## GIVEN TEXT
_ _ _ _

Sociedad Deportiva Logroñés is a Spanish football team based in Logroño, in the autonomous community of La Rioja. Founded in 2009, it plays in Primera División RFEF – Group 2. Team colours are white-and-red shirts and black shorts.

History
Sociedad Deportiva Logroñés was founded in 2009, following the serious economic problems which led to the demise of historical Riojan club CD Logroñés. June 4, 2009 is considered the day of the club's founding. 

Eventually, as Club Deportivo folded, the new team took its place in the regional leagues, starting in 2009–10. In its debut season Sociedad Deportiva finished as champions, earning promotion to Group 16 in Tercera División.

In its first season in the fourth level, the team finished the regular season in second position, being ousted in the playoffs by Gimnástica Segoviana CF. The following campaign was much more successful, as Sociedad won its group and promoted for the first time ever to Segunda División B after eliminating Peña Sport FC in Tafalla, following a 0–3 loss (but 4–3 aggregate win) on 27 May 2012. In 2014, the team returned to the fourth division and finished 3rd in the 2014-15 season there.

_ _ _ _

## AVAILABLE DATA
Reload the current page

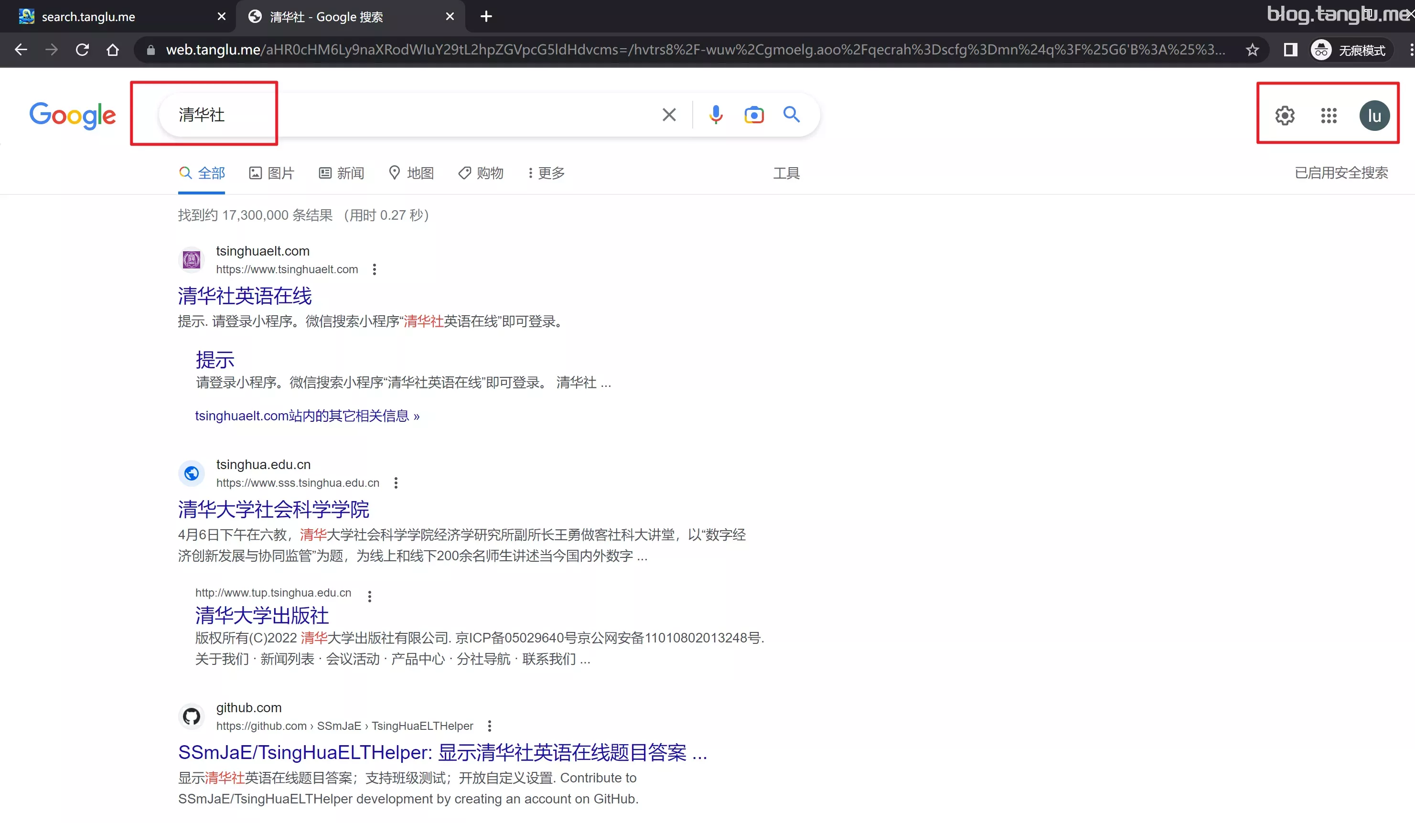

_ _ _ _

## WORK INSTRUCTIONS
Reproduce the passage about the Logroñés football club from "In its first" up to and including "2014-15 season there.", swapping "ousted" for "knocked out".

## COMPLETE OUTPUT
In its first season in the fourth level, the team finished the regular season in second position, being knocked out in the playoffs by Gimnástica Segoviana CF. The following campaign was much more successful, as Sociedad won its group and promoted for the first time ever to Segunda División B after eliminating Peña Sport FC in Tafalla, following a 0–3 loss (but 4–3 aggregate win) on 27 May 2012. In 2014, the team returned to the fourth division and finished 3rd in the 2014-15 season there.